Special session in September

By State Rep. Mike Sanders

A special session called by Governor Mary Fallin will begin September 3 and likely last two weeks. The session is in response to an Oklahoma Supreme Court ruling, 7-2, that a 2009 lawsuit reform bill broke the single-subject rule in the Oklahoma Constitution.

The court’s ruling was severely criticized by Andrew Spiropoulous, a constitutional scholar. Spiropoulous called the court an “unaccountable political body” imposing its political will “without sufficient legal justification.” Specifically, he noted the inconsistency of the court’s single-subject rulings and that they were ignoring the language of the state constitution that does allow multiple subtopics within a general subject area. The 2009 lawsuit reform legislation was complex and had many components, but all fell within the subject area of lawsuit reform.

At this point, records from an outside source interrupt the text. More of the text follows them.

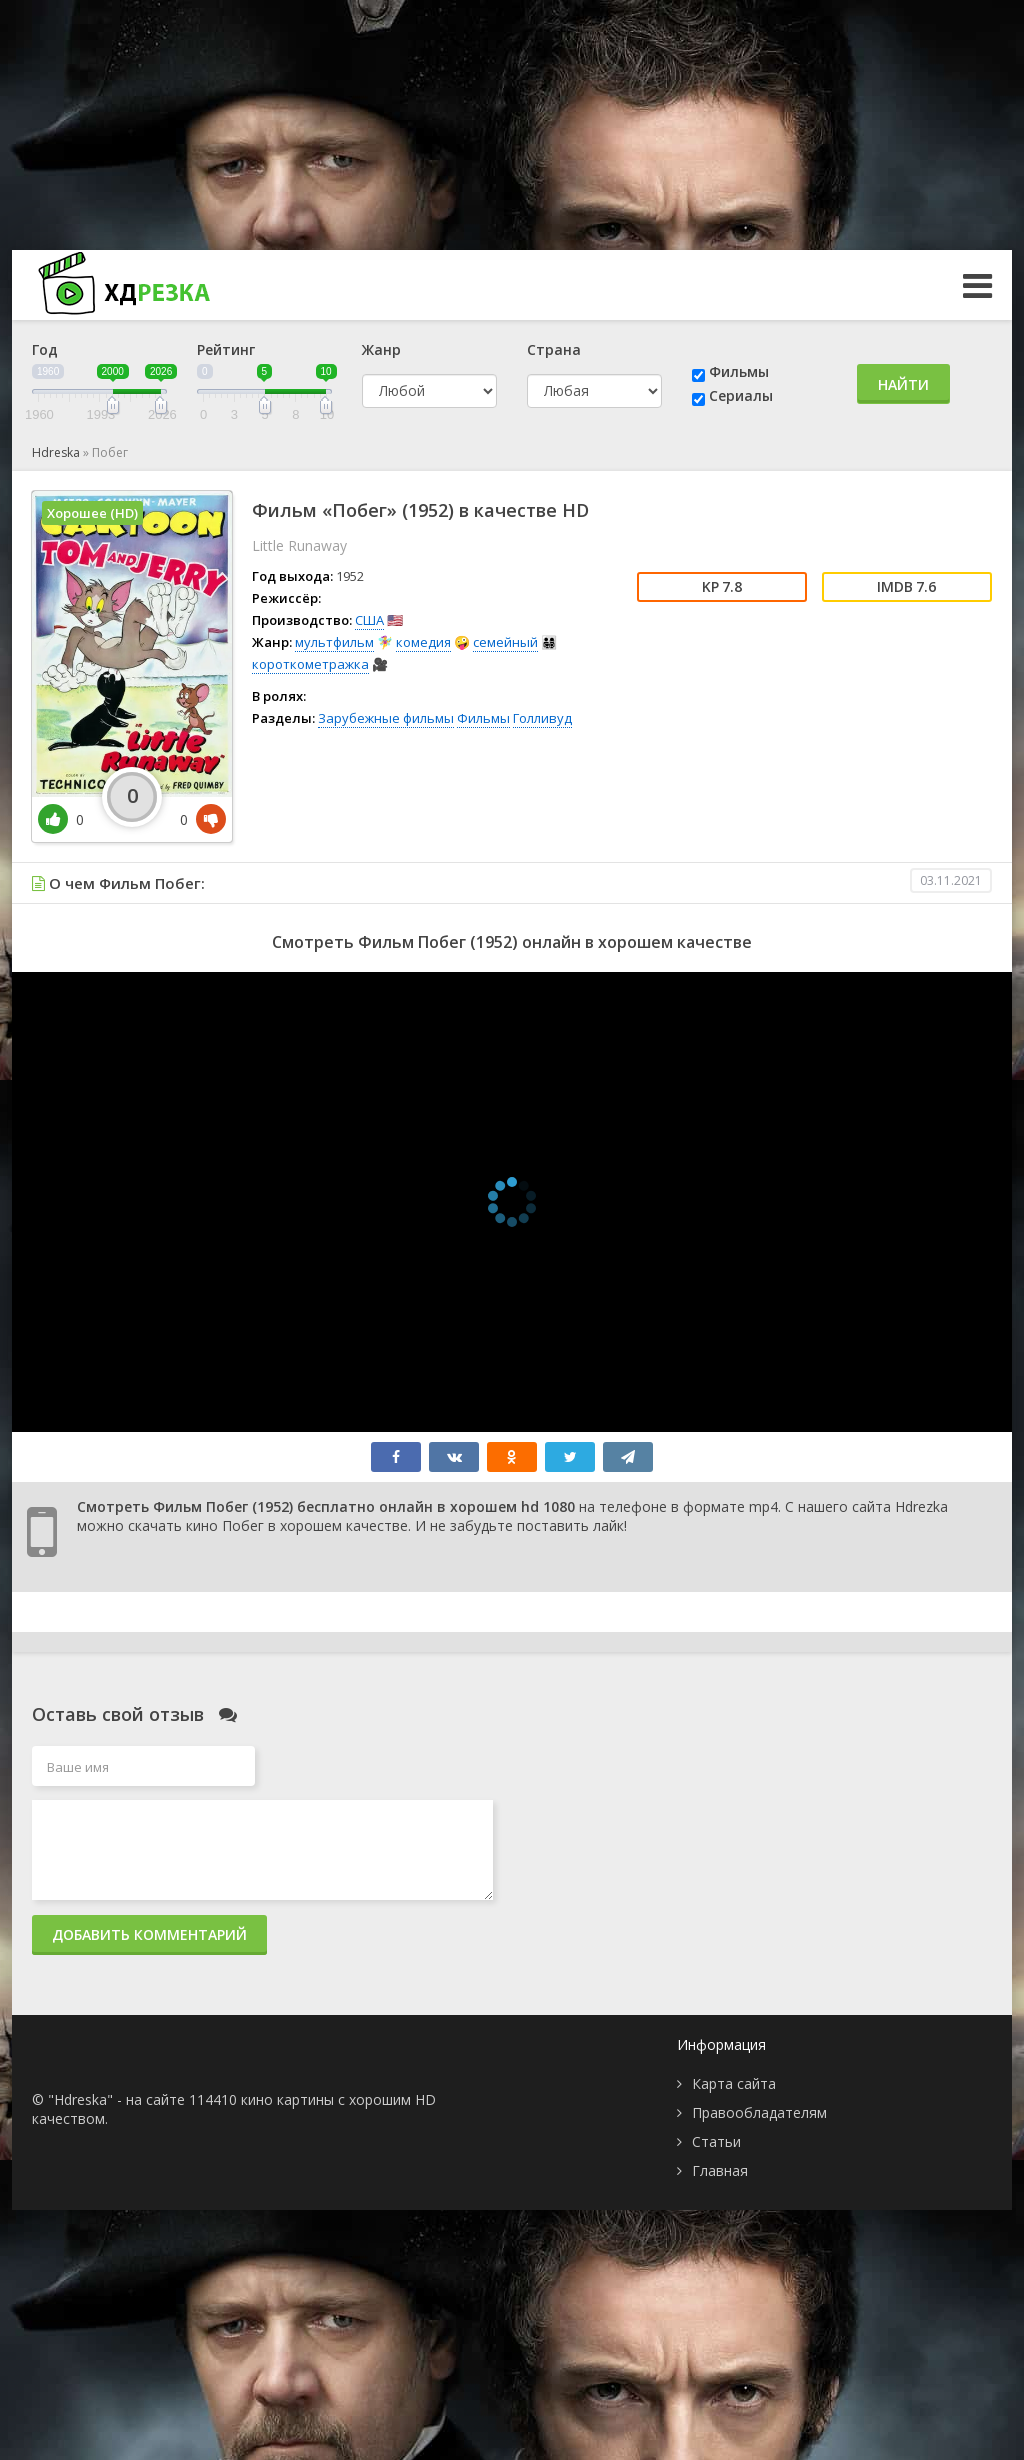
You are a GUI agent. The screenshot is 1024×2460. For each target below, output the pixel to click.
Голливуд (542, 718)
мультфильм (334, 642)
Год (45, 349)
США (369, 620)
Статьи (716, 2141)
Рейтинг (226, 349)
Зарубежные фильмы (386, 718)
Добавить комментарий (149, 1934)
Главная (720, 2170)
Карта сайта (734, 2083)
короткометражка (310, 664)
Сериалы (741, 395)
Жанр (381, 349)
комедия (423, 642)
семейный (505, 642)
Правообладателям (759, 2112)
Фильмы (739, 371)
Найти (903, 384)
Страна (554, 349)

In order to re-enact this legislation, we are breaking it up and putting each component into a single bill, so that the court cannot claim it is breaking the single-subject rule. This would be a tedious process and a difficult one to undergo during regular session, when there are a myriad of other topics we have to address.

As special sessions have become less common, the governor’s announcement has become a point on which her detractors have focused on in order to score political points. Yes, holding a special session costs money. However, it is a drop in the bucket compared to the money we are all spending on health care because of how the current system forces providers to pay to protect themselves from the threat of frivolous lawsuits.

A 2008 study by the Perryman Group reported that Texas created 223,700 jobs and decreased medical liability insurance premiums by 21.3 percent after implementing lawsuit reforms, specifically a cap on non-economic or “pain and suffering” damages. Thirty states have hard caps in place. State lawmakers are hesitant to delay Oklahoma’s opportunity to benefit from the reform.

Frivolous lawsuits drive up the cost of doing business in Oklahoma. They are irresponsible and cost jobs, which leads our children and grandchildren to have to seek jobs outside the state. Nellie and I are the parents of two young boys and we want nothing more than to have our boys go to school here, get good jobs and raise their families in Oklahoma.

Lawsuit reform, because of its importance and because of the tedious process that the court is forcing lawmakers to undertake in order to enact it, warrants a special session.